Twice upon the way to the coast bellicose natives ran threateningly from their villages to bar his further progress, but when the awful cry of the bull-ape thundered upon their affrighted ears, and the great white giant charged bellowing upon them, they had turned and fled into the bush, nor ventured thence until he had safely passed.

Though his progress seemed tantalizingly slow to the ape-man whose idea of speed had been gained by such standards as the lesser apes attain, he made, as a matter of fact, almost as rapid progress as the drifting canoe that bore Rokoff on ahead of him, so that he came to the bay and within sight of the ocean just after darkness had fallen upon the same day that Jane Clayton and the Russian ended their flights from the interior.

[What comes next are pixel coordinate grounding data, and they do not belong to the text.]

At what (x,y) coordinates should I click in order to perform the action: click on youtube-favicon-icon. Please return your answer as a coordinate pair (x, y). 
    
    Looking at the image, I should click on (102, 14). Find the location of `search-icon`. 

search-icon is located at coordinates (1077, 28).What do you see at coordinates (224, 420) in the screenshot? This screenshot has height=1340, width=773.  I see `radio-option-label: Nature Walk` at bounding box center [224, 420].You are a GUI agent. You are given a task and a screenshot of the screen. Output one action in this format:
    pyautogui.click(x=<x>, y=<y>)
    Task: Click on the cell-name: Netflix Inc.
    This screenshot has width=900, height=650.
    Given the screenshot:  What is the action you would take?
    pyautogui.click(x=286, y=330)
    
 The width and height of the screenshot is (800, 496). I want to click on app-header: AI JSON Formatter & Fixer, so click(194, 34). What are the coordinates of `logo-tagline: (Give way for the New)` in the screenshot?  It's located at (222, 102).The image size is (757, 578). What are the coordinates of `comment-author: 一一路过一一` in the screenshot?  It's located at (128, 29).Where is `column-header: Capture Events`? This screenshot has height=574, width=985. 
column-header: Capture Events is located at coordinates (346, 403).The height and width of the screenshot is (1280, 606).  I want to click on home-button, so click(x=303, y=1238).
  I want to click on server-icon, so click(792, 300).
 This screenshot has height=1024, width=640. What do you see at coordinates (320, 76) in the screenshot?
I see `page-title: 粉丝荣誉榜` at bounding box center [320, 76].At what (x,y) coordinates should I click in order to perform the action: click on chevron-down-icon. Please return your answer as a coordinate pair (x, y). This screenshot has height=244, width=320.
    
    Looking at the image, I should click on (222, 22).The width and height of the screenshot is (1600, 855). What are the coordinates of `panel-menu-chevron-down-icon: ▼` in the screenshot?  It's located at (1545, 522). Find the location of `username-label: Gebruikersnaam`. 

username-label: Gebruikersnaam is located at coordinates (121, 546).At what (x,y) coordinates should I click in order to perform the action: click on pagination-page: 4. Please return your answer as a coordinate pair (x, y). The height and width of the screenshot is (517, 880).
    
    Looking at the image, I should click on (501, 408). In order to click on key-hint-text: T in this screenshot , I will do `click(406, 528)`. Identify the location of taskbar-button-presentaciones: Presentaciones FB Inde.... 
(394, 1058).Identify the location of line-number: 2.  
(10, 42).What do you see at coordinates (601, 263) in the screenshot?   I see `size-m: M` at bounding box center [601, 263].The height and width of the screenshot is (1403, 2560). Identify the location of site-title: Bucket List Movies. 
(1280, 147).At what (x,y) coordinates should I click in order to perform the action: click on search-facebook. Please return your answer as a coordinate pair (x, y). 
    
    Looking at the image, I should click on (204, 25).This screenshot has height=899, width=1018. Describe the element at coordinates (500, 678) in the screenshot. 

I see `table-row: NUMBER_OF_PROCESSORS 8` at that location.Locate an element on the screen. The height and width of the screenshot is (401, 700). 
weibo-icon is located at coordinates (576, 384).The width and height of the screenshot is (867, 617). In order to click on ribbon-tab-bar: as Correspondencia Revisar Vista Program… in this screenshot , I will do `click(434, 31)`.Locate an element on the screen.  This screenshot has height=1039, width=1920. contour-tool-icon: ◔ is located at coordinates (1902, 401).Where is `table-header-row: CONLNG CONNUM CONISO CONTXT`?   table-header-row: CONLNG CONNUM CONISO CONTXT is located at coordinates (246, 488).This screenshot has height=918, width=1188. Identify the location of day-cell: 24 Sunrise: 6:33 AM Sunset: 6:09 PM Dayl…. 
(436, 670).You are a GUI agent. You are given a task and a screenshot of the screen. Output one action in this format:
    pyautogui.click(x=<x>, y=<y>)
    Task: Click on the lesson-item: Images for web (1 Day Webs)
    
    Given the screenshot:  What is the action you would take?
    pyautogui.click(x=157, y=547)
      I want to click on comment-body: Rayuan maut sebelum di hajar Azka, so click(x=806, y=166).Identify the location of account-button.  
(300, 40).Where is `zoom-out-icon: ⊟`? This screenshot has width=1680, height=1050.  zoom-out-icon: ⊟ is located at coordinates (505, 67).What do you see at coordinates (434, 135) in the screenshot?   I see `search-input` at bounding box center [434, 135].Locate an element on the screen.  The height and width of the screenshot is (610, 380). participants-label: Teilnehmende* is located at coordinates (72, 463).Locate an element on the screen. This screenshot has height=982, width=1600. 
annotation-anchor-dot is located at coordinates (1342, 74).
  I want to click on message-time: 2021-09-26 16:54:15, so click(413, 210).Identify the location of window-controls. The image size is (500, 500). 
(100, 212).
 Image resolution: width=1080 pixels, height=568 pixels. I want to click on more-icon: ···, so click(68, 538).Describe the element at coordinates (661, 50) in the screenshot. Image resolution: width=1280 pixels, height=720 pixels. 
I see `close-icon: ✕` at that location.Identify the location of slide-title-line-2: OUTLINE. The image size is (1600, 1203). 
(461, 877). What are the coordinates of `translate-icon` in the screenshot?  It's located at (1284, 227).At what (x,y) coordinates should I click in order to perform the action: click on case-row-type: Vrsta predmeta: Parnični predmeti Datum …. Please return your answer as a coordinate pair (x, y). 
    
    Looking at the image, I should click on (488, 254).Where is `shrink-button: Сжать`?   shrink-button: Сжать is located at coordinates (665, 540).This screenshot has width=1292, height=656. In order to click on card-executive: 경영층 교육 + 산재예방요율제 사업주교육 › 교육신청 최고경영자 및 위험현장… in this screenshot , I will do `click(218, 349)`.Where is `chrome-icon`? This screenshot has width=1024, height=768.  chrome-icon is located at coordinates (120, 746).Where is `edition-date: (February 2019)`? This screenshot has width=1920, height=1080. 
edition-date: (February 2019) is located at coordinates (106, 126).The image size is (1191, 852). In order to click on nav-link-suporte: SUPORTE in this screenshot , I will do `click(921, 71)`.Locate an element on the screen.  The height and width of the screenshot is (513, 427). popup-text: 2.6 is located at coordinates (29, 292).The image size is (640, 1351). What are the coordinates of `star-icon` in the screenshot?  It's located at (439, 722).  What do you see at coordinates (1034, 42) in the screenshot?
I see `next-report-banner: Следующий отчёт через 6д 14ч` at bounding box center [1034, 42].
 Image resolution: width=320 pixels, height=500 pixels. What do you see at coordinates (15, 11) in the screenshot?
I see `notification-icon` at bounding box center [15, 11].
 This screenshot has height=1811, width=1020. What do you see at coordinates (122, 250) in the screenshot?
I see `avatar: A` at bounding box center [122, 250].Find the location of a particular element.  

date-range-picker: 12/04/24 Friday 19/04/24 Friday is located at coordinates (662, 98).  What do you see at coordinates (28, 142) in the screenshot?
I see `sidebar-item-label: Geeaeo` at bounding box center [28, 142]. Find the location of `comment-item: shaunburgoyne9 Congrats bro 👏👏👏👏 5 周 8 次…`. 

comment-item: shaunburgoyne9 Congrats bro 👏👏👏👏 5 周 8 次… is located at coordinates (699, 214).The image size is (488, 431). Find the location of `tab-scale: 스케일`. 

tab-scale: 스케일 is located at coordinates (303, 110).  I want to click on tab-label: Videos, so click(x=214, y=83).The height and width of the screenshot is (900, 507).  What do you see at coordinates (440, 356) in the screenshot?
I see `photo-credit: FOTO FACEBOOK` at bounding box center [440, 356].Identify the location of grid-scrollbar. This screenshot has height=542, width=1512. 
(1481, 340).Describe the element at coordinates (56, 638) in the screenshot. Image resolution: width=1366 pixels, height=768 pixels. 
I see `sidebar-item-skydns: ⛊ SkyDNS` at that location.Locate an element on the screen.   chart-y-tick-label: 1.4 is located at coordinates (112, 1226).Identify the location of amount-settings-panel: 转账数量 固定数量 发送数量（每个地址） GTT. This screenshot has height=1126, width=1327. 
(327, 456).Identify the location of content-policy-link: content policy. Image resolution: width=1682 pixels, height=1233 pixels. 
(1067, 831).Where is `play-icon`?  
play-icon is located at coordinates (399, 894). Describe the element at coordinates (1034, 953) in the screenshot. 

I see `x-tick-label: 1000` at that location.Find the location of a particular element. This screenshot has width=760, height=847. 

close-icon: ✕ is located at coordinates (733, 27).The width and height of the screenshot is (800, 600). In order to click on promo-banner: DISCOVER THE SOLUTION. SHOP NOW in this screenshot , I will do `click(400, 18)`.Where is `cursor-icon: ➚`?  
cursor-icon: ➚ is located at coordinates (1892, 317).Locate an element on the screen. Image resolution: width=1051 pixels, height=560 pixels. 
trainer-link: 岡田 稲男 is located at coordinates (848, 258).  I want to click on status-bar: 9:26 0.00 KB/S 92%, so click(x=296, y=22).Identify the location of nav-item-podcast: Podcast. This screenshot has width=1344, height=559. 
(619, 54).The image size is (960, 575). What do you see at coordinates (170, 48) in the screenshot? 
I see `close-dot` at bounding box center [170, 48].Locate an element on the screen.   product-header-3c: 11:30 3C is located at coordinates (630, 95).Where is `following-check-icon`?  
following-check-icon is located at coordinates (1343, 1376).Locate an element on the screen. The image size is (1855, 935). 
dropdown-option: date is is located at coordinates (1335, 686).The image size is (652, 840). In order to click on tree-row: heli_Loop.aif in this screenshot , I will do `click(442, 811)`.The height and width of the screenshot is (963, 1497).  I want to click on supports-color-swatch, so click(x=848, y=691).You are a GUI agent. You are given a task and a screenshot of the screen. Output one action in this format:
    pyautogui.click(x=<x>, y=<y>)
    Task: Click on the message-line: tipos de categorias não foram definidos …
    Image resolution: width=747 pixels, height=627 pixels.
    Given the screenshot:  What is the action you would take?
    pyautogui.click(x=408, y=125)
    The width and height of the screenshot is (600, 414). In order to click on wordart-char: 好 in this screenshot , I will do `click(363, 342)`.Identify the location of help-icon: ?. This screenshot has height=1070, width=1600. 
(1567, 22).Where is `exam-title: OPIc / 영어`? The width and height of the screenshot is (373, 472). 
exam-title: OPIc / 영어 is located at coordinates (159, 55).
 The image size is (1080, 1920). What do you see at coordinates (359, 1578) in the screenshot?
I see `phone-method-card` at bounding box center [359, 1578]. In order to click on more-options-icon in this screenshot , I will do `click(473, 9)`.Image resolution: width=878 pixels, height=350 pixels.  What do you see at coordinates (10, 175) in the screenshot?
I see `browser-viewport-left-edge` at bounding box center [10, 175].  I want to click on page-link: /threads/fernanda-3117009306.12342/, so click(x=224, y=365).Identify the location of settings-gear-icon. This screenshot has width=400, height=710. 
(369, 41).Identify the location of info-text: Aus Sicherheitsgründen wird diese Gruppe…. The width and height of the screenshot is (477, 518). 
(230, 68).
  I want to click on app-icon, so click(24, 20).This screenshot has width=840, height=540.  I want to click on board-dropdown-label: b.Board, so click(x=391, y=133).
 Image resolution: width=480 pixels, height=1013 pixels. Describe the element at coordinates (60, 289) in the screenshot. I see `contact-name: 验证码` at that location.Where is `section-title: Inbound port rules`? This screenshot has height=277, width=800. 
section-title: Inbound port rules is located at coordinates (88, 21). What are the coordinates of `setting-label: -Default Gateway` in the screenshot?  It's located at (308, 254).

The darkness lowered so heavily upon the black river and the encircling jungle that Tarzan, even with eyes accustomed to much use after dark, could make out nothing a few yards from him. His idea was to search the shore that night for signs of the Russian and the woman who he was certain must have preceded Rokoff down the Ugambi. That the Kincaid or other ship lay at anchor but a hundred yards from him he did not dream, for no light showed on board the steamer.

Even as he commenced his search his attention was suddenly attracted by a noise that he had not at first perceived—the stealthy dip of paddles in the water some distance from the shore, and about opposite the point at which he stood. Motionless as a statue he stood listening to the faint sound.

Presently it ceased, to be followed by a shuffling noise that the ape-man’s trained ears could interpret as resulting from but a single cause—the scraping of leather-shod feet upon the rounds of a ship’s monkey-ladder. And yet, as far as he could see, there was no ship there—nor might there be one within a thousand miles.

As he stood thus, peering out into the darkness of the cloud-enshrouded night, there came to him from across the water, like a slap in the face, so sudden and unexpected was it, the sharp staccato of an exchange of shots and then the scream of a woman.

Wounded though he was, and with the memory of his recent horrible experience still strong upon him, Tarzan of the Apes did not hesitate as the notes of that frightened cry rose shrill and piercing upon the still night air. With a bound he cleared the intervening bush—there was a splash as the water closed about him—and then, with powerful strokes, he swam out into the impenetrable night with no guide save the memory of an illusive cry, and for company the hideous denizens of an equatorial river.